## Data supplied
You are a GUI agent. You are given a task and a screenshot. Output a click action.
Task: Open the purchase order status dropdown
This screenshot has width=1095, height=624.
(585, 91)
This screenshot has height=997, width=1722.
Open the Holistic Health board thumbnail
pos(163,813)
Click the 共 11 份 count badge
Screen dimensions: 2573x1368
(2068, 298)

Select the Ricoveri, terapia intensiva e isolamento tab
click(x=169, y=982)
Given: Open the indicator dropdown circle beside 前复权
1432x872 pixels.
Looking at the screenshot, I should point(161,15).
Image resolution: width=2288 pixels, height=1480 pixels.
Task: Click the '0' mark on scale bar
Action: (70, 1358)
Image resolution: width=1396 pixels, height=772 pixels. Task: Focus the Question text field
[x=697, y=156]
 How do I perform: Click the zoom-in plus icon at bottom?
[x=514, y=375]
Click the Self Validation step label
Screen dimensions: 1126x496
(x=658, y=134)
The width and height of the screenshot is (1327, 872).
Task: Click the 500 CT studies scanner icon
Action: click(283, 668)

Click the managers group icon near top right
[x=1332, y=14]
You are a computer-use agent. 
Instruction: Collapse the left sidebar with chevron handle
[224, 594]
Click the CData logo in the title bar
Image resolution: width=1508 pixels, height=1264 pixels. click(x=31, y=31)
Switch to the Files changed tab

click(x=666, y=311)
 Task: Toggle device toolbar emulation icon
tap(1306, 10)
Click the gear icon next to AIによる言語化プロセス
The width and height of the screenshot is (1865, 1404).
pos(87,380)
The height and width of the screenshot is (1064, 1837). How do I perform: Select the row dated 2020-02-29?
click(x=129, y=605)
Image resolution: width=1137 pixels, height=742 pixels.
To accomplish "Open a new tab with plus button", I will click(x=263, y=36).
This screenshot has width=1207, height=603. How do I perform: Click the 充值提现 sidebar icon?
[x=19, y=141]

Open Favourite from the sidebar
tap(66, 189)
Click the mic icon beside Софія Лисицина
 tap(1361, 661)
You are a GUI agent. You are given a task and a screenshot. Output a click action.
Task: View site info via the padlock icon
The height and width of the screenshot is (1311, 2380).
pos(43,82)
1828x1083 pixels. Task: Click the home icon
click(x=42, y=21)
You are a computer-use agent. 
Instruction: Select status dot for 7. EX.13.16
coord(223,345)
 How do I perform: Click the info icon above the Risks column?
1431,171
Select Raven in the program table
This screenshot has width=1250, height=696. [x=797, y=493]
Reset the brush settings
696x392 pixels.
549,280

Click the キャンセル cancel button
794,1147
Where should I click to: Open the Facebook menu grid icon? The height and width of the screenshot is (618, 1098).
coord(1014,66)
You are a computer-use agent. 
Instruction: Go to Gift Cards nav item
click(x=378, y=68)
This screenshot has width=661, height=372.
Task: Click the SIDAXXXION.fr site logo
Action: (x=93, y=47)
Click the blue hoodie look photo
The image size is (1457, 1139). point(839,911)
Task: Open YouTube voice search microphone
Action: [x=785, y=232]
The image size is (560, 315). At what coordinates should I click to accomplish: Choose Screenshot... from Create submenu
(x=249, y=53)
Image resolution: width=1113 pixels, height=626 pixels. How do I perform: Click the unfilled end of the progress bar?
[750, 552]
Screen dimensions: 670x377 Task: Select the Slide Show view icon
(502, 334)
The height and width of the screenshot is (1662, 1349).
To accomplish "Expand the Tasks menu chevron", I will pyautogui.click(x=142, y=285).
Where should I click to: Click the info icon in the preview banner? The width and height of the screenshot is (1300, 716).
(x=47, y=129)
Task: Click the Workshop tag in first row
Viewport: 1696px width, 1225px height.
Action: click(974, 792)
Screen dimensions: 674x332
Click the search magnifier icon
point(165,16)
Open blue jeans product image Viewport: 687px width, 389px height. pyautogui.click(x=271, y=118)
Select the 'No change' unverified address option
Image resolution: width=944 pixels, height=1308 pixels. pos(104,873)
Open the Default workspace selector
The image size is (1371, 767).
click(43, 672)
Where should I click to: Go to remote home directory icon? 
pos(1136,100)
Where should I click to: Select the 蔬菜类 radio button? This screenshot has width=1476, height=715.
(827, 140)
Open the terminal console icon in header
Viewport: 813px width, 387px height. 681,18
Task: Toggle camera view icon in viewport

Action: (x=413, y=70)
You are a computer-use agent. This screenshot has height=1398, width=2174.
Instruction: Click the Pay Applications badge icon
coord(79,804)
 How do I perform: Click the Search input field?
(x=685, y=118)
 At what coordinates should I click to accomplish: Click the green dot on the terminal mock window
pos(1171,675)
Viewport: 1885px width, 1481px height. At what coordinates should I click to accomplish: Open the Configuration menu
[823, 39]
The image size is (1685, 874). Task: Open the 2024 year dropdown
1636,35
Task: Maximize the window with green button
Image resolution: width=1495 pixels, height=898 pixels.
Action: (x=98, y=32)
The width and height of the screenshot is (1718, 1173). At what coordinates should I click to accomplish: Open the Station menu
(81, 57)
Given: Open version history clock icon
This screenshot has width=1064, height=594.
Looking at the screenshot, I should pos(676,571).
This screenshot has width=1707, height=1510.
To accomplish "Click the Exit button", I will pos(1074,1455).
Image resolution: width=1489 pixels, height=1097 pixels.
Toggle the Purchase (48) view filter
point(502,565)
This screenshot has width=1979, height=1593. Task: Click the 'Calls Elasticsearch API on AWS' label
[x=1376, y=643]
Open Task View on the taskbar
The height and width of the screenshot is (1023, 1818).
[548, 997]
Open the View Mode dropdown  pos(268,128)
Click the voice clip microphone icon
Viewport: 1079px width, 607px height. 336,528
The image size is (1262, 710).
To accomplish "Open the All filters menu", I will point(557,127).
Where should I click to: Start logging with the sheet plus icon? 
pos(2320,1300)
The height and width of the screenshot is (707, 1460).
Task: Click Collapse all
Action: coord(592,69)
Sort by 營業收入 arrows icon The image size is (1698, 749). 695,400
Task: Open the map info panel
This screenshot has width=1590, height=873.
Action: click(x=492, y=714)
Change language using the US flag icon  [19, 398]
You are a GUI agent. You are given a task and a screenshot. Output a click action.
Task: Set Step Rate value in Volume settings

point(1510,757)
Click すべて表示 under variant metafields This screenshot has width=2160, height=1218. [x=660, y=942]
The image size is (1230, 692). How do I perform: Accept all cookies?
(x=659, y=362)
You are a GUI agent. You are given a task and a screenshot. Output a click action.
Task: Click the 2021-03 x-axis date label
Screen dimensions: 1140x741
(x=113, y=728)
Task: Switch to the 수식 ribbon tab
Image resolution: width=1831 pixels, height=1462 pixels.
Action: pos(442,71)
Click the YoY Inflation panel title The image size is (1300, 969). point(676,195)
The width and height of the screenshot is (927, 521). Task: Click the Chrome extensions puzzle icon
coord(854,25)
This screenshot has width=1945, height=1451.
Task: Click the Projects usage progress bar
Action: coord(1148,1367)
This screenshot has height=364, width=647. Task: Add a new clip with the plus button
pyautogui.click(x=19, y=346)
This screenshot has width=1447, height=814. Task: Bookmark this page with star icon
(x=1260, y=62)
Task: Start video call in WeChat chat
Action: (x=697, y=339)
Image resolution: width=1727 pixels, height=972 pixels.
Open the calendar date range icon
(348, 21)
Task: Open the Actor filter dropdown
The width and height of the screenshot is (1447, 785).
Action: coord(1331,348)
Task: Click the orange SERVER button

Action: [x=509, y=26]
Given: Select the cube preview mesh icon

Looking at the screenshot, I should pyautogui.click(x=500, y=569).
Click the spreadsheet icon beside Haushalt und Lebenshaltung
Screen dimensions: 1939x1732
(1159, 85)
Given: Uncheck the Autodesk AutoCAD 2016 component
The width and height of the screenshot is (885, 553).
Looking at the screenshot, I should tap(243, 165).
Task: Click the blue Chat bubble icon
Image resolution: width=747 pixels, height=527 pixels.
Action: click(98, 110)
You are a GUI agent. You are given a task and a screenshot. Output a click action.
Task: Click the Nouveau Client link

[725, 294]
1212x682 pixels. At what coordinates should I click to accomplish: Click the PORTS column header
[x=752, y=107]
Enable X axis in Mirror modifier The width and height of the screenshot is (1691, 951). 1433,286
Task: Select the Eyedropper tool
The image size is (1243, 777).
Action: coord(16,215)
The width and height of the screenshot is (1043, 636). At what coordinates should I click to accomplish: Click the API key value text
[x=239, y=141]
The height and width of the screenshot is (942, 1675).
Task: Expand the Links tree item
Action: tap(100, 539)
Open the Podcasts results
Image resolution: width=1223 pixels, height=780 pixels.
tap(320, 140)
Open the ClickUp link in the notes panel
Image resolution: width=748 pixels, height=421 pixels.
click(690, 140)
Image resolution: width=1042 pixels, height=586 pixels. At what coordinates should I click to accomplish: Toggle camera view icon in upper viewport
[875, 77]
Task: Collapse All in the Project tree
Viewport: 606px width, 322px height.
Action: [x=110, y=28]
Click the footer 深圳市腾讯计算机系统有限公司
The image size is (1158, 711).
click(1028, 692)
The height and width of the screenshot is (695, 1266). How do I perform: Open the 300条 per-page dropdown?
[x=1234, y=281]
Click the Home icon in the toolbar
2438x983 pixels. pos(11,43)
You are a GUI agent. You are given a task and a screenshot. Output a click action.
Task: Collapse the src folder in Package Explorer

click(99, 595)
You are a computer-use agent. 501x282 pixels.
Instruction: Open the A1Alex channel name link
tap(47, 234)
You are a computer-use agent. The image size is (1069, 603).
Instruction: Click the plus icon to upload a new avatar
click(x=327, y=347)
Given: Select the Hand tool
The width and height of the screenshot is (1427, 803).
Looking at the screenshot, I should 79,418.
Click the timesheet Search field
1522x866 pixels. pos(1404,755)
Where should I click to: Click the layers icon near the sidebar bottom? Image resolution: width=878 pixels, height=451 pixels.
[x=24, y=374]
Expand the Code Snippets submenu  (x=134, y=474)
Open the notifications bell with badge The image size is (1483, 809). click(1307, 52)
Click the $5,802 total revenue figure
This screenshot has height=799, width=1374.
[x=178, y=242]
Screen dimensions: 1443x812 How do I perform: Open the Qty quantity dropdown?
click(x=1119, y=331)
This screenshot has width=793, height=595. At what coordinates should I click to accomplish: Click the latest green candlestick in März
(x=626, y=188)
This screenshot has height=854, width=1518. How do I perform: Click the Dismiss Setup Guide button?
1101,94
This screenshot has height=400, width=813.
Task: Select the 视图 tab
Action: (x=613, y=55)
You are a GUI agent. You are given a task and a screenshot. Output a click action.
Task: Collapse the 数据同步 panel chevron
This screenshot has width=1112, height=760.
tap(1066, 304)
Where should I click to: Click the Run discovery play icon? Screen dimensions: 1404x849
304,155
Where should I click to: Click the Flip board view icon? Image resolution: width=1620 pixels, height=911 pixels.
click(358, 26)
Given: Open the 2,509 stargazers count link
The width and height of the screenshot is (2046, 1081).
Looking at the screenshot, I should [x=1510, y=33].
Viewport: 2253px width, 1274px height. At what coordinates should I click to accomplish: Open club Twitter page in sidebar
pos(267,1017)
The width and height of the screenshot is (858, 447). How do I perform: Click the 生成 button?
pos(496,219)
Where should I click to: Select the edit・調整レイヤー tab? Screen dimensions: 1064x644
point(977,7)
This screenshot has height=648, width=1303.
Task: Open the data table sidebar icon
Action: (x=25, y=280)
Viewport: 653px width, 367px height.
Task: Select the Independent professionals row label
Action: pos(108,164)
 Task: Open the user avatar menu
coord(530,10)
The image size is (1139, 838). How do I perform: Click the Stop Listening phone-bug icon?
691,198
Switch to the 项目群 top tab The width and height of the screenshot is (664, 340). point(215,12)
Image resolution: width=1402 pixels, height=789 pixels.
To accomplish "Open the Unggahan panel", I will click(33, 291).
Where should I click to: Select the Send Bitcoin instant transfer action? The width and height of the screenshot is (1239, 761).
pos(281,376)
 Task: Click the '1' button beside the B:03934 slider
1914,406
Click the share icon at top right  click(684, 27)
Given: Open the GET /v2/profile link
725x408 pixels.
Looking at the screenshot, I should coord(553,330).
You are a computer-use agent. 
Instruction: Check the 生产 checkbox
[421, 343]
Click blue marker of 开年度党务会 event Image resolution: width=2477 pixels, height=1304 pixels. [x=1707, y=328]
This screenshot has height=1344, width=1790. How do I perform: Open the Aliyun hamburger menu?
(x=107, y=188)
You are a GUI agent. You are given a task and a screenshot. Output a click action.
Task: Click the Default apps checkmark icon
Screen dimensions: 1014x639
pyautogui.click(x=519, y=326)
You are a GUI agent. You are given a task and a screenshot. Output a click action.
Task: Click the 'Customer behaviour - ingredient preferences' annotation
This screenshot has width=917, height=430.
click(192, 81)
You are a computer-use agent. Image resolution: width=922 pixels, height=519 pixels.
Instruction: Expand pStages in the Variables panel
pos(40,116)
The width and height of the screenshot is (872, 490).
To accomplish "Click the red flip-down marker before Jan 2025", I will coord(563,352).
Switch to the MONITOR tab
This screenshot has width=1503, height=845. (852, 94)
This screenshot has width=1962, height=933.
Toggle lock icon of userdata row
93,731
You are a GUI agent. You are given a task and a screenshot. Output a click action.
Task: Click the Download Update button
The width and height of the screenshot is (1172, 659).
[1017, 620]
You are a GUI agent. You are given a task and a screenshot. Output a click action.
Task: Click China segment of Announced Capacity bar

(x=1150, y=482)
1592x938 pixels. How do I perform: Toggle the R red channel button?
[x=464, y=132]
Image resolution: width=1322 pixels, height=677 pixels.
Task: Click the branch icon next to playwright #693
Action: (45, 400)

## What you need to do
Filter the lines above, keeping each one that contains the string "count".

## Answer section
Click the 共 11 份 count badge
Given: Open the 2,509 stargazers count link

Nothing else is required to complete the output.